新車登録台数は前年比27.9%減、ブランド別では引き続きフィアットが首位

外国自動車代理店組合(UNRAE)の資料UNRAE Pocket 2020外部サイトへ、新しいウィンドウで開きます」によると、イタリアの2020年の新車登録台数は前年比27.9%減の138万1,418台だった。新型コロナウイルスの世界的な感染拡大の影響を受け、2015年以降最低の数値となった(UNRAEの資料「UNRAE Book 2020外部サイトへ、新しいウィンドウで開きます」)。半期ごとにみると、最初に感染が広がった上半期(1~6月)は前年同期比46.1%減と大幅に減少。ただし、徐々に経済・社会活動が再開した下半期(7~12月)は同4.4%減だった。比較的小幅な減少まで持ち直したことになる。

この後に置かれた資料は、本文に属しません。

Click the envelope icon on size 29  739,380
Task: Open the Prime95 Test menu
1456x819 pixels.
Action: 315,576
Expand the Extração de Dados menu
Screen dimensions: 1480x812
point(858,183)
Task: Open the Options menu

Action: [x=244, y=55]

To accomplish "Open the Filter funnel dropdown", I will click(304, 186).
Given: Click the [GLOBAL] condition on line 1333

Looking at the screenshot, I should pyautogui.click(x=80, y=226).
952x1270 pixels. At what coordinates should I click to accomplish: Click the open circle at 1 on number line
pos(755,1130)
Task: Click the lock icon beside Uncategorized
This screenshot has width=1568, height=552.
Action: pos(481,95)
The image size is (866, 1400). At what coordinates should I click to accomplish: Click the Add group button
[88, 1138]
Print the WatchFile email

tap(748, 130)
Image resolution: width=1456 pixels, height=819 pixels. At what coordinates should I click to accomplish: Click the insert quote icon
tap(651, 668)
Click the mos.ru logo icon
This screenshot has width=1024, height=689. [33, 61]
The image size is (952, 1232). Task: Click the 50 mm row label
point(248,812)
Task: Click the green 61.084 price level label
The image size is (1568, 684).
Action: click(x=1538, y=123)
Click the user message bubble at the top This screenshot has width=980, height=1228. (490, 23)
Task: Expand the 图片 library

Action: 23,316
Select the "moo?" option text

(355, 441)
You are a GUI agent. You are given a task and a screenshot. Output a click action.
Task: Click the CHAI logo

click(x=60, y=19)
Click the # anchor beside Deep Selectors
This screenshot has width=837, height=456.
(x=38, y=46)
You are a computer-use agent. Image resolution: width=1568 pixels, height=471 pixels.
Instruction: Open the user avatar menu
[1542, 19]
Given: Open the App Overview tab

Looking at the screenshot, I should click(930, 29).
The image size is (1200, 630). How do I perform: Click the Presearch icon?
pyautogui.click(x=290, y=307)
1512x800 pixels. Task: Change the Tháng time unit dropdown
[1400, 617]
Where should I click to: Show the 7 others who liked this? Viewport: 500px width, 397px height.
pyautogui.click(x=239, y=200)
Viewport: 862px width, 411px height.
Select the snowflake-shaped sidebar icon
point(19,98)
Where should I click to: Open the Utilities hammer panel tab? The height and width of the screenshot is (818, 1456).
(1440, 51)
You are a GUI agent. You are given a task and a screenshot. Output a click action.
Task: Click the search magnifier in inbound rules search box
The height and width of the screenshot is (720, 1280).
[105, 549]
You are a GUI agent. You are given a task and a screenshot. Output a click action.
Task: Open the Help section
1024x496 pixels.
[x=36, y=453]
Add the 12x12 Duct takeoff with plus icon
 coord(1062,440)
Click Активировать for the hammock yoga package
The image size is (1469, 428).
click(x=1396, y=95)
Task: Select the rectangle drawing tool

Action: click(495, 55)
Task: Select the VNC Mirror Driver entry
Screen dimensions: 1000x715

自動車メーカー・ブランド別にみると(表1参照)、前年に引き続きフィアットが首位を守った。もっとも前年比25.8%減で、20万8,358台だった。次いで、フォルクスワーゲンが27.5%減の12万8,156台と続いた。大方のメーカーが前年比で大きく台数を落とした中、テスラは55.1%増の3,804台となった。全体では32位、構成比0.3%にとどまるが、例外的な伸びで、注目される。

日系メーカー・ブランドでは、トヨタが6位の7万1,142台。前年比21.1%減と縮小はしたものの、前年から順位を1つ上げた。スズキも2つ順位を上げて16位となった。前年比の全体平均が27.9%減なのに対して、12.6%減と比較的減少幅が抑制された。マツダ(25位)、ホンダ(26位)、レクサス(30位)は20%台から30%台の前年比減となったものの、それぞれ1つ順位を上げている。三菱(31位)は48.9%減と大幅に落ち込んだ。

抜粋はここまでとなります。